Judge throws out most of suit

2/6/2004 - Baylor Bears

WACO, Texas -- A judge on Friday threw out most of the
wrongful death lawsuit filed against Baylor University by the
father of a basketball player who was gunned down last summer.

Patrick Dennehy Sr. sought unspecified damages in his suit,
which claims his son became the target of "violent threats"
because he intended to expose wrongdoing in the basketball program
and that Baylor ignored his requests for help.

Lawyers for most defendants -- including Baylor's president
Robert Sloan, former athletic director Tom Stanton and former
basketball coach Dave Bliss -- filed motions last month to have the
case thrown out.

In issuing the ruling Friday, state District Judge Ralph
Strother said Baylor could not have foreseen the slaying of Patrick
Dennehy Jr., whose body was found in a field near the Waco campus
last year. A former teammate has been charged with murder.

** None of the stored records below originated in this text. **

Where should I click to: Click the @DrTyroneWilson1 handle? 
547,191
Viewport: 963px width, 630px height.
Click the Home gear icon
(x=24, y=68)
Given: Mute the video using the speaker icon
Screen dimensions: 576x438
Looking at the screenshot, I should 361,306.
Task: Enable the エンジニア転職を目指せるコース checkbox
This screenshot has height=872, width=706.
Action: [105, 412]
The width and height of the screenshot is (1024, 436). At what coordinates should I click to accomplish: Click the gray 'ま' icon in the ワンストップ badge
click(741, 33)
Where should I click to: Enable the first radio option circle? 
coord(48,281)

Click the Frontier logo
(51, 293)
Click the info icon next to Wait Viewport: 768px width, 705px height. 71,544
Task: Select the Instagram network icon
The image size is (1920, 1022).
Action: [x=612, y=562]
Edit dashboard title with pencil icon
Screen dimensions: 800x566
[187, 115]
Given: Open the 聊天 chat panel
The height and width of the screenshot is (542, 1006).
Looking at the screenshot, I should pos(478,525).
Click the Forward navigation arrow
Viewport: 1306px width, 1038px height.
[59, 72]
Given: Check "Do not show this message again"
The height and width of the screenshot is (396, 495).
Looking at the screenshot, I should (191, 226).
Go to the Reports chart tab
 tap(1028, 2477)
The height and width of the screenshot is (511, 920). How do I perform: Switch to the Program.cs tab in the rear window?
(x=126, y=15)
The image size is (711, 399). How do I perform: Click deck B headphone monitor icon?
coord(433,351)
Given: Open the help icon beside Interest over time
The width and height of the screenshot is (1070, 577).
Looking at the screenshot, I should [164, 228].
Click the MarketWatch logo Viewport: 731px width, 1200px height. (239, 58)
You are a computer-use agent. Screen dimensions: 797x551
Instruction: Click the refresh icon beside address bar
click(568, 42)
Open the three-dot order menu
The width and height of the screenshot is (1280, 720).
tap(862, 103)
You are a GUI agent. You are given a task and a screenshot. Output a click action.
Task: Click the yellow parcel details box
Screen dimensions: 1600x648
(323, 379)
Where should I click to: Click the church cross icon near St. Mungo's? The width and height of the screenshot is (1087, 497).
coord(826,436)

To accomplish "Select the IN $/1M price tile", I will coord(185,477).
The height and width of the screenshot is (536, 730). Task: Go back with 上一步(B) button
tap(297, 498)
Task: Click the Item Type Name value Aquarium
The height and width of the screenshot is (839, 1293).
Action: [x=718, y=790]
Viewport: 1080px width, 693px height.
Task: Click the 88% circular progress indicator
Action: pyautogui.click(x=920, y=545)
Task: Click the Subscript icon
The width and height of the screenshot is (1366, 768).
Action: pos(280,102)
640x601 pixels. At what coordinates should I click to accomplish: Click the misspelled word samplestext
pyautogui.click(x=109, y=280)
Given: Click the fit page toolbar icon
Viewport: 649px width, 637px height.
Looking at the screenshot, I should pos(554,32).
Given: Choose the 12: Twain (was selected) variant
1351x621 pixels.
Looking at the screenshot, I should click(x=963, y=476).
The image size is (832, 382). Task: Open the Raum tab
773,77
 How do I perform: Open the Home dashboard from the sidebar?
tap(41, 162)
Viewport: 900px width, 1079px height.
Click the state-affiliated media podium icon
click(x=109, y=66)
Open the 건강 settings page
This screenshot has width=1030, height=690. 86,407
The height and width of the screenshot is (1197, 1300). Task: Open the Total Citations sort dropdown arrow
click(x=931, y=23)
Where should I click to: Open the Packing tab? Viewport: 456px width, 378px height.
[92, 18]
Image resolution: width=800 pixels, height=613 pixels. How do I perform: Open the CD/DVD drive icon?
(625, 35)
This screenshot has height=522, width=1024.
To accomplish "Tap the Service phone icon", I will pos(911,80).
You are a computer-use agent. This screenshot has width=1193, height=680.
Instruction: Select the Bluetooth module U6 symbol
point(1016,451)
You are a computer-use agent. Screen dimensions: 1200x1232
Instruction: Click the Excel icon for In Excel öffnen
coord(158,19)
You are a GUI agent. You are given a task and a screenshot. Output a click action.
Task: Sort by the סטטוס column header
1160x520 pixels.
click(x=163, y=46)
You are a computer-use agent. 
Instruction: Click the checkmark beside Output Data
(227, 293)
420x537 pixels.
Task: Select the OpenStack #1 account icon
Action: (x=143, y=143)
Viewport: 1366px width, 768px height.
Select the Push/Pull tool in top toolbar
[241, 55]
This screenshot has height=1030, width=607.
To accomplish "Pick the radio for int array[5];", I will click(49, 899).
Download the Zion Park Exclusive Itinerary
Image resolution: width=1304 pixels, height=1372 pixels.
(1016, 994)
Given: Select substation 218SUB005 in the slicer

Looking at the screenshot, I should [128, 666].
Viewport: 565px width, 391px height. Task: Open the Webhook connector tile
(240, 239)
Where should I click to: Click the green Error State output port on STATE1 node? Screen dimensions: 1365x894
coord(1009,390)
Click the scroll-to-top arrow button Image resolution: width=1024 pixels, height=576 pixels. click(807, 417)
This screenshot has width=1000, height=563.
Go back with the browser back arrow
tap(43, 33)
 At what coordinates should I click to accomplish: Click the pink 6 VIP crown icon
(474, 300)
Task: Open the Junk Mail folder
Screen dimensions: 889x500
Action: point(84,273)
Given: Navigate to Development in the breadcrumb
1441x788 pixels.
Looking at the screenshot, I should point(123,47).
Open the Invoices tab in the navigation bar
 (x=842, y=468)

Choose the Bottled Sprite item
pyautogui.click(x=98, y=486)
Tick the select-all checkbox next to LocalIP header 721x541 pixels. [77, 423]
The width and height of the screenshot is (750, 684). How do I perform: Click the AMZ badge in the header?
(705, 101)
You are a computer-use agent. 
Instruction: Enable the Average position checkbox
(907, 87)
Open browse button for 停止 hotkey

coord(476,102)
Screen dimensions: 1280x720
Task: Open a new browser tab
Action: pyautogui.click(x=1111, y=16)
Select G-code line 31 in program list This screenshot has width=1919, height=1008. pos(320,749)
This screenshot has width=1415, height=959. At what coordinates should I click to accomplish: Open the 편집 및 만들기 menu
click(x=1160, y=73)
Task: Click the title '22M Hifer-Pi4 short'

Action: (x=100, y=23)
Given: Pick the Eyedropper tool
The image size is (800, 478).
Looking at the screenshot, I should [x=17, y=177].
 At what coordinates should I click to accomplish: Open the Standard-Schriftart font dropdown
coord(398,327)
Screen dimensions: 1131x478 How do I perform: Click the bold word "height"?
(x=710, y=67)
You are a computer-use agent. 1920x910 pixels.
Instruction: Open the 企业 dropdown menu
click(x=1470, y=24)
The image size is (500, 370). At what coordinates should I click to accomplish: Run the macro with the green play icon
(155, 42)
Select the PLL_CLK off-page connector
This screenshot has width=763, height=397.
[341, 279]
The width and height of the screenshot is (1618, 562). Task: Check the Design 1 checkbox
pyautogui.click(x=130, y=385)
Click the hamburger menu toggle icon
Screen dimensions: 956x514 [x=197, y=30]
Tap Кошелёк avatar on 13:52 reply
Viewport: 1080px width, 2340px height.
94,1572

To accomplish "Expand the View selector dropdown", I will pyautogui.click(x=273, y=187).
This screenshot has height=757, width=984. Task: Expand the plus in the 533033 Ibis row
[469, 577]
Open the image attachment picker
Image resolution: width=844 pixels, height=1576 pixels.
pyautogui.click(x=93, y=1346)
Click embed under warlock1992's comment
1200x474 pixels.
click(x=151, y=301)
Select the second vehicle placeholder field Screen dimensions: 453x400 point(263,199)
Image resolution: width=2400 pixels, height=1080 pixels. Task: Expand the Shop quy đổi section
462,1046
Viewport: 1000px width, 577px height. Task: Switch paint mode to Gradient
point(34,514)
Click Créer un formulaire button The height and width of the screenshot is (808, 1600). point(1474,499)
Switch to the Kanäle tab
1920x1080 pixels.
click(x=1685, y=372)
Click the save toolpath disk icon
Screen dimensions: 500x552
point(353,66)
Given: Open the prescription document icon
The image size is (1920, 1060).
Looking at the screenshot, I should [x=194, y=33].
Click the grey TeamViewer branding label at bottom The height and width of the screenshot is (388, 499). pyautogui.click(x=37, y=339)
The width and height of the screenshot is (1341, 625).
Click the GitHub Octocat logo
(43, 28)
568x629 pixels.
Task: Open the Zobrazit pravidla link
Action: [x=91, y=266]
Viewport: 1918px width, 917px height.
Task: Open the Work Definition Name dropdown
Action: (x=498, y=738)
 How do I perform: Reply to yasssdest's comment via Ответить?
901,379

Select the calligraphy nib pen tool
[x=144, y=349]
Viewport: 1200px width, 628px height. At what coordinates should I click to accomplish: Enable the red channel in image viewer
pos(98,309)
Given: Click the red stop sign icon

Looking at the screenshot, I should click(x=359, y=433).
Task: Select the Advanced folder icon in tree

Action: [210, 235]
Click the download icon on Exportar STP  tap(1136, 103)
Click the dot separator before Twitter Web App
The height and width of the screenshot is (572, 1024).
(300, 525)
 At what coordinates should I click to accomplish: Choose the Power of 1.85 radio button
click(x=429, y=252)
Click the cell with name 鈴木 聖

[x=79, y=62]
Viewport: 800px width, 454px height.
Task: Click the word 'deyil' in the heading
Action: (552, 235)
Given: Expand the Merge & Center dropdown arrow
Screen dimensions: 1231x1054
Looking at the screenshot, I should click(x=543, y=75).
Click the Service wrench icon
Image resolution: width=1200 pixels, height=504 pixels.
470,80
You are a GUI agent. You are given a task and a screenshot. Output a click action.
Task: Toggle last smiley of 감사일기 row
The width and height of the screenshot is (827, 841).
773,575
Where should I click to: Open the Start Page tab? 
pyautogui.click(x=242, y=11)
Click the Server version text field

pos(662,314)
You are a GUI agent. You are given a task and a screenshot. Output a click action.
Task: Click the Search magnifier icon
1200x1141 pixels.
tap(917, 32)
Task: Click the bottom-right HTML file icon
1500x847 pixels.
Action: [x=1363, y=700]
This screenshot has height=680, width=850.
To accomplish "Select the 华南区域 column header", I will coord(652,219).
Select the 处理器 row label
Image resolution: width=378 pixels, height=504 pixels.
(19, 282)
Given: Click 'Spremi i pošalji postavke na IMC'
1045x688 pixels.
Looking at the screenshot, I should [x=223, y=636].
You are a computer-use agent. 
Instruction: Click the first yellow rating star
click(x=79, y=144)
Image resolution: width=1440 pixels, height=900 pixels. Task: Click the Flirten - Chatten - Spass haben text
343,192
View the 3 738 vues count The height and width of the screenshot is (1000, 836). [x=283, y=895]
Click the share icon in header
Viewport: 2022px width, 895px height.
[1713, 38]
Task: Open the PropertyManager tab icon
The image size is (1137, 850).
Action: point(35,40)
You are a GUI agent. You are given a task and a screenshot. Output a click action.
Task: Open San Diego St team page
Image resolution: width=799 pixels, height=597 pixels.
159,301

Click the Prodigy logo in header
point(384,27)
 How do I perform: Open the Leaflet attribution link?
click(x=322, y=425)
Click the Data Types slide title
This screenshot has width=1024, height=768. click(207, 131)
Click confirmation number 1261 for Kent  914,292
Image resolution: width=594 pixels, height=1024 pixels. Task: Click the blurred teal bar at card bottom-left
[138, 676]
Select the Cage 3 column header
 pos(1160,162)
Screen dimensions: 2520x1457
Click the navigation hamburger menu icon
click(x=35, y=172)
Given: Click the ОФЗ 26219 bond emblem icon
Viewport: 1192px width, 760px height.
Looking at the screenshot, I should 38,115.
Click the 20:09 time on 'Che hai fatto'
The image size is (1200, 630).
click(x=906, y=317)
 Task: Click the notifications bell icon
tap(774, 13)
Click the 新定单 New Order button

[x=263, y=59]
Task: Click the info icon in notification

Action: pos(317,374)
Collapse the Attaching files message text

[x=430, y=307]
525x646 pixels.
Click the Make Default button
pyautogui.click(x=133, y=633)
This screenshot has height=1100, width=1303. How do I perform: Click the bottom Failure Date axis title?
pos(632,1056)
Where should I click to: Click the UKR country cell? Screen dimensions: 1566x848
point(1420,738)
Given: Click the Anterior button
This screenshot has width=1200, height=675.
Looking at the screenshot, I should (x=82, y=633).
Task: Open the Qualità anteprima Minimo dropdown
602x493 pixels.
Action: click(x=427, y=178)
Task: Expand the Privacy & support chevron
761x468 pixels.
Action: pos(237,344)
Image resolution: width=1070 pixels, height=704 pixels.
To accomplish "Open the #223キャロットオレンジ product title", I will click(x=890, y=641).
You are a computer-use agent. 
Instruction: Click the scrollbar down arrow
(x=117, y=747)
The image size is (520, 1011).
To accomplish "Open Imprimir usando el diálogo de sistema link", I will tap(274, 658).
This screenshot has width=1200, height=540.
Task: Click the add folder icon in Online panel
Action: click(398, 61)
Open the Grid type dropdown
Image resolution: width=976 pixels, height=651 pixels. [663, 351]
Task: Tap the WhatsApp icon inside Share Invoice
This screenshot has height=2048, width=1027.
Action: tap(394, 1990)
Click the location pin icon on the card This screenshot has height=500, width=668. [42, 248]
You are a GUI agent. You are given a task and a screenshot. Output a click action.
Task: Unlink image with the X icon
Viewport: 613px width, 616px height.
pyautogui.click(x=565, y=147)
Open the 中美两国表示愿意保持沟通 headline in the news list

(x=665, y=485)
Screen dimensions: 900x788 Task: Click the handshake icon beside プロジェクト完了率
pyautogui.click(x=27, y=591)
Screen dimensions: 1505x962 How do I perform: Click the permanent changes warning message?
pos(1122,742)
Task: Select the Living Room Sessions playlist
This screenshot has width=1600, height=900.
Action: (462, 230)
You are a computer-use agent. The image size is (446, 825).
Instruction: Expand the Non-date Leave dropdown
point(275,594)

Dennehy played two seasons for the New Mexico Lobos before
transferring to Baylor in the spring of 2002. Bliss is a former
Lobos coach.

Six of the lawsuit's seven claims were thrown out, including
allegations of wrongful death and gross negligence. Strother said
he would give the plaintiff's attorneys two weeks to provide more
evidence on the remaining claim, which accuses Baylor and the other
defendants of "intentionally, knowingly or recklessly" causing
Dennehy's death.

Wayne Fisher, an attorney for Baylor and its board of regents,
had argued the case was similar to a Fort Worth case in which some
TCU athletes assaulted a student off campus. That lawsuit against
TCU was thrown out.

"How in the world could a university either control, supervise
or discipline an adult student off-campus? ... Where would that
duty end?" he said.

Richard Laminack, a lawyer for Patrick Dennehy Sr., has
contended that the athlete was killed by someone other than Dotson
but has not elaborated.

He said Friday that a group of Baylor basketball players and
students threatened and intimidated the younger Dennehy, trying to
stop him from reporting NCAA violations: that his tuition was being
paid although his scholarship had been given to another player.

"I wish it was as simple as Pat Dennehy's best friend in the
world woke up one morning in a vacuum and decided to murder his
friend," Laminack said.

During the hearing, the judge said he was unclear about some of
the plaintiff's allegations.

"Are you saying that Baylor had him killed?" Strother asked.

"No. I'm saying he died as a result of Baylor's conduct,"
Laminack replied.

The suit claimed that Baylor hired Bliss although he had been
investigated for possible NCAA violations when he coached at SMU
and New Mexico. When such violations happened at Baylor, the staff
took steps to conceal the wrongdoing, according to the suit.

"Coach Bliss' very presence at Baylor created an unsafe
atmosphere for the student athletes and ultimately led to the
murder of Patrick Dennehy Jr.," the lawsuit states.

The 21-year-old Dennehy, had been missing about six weeks when
his body was found in July in a field near a rock quarry a few
miles from the Waco campus. He had been shot twice in the head,
according to an autopsy.

His former teammate and roommate, Carlton Dotson, 21, was
charged with murder and remains jailed in Waco awaiting trial.

Dotson told authorities that he fired the gun after Dennehy
tried to shoot him, according to court documents. After Dotson was
arrested in his home state of Maryland, he denied that he
confessed. The lawsuit claims the younger Dennehy was "lured to
his death" by another player but does not identify the player.

After Dennehy disappeared, allegations of NCAA violations
surfaced at Baylor, the world's largest Baptist university. Bliss
and Stanton resigned in August amid revelations that improper
tuition payments were made to the younger Dennehy and another

Patrick Dennehy Sr., who lives in Tacoma, Wash., had not seen
his son since he was 2 but tried to rekindle the relationship
several years ago, according to the suit.

Patrick Dennehy Sr. originally filed the suit in Houston, but
the case was moved to Waco in November. Baylor Board of Regents
Chairman Drayton McLane, owner of the Houston Astros baseball team,
was the lone defendant with ties to Houston.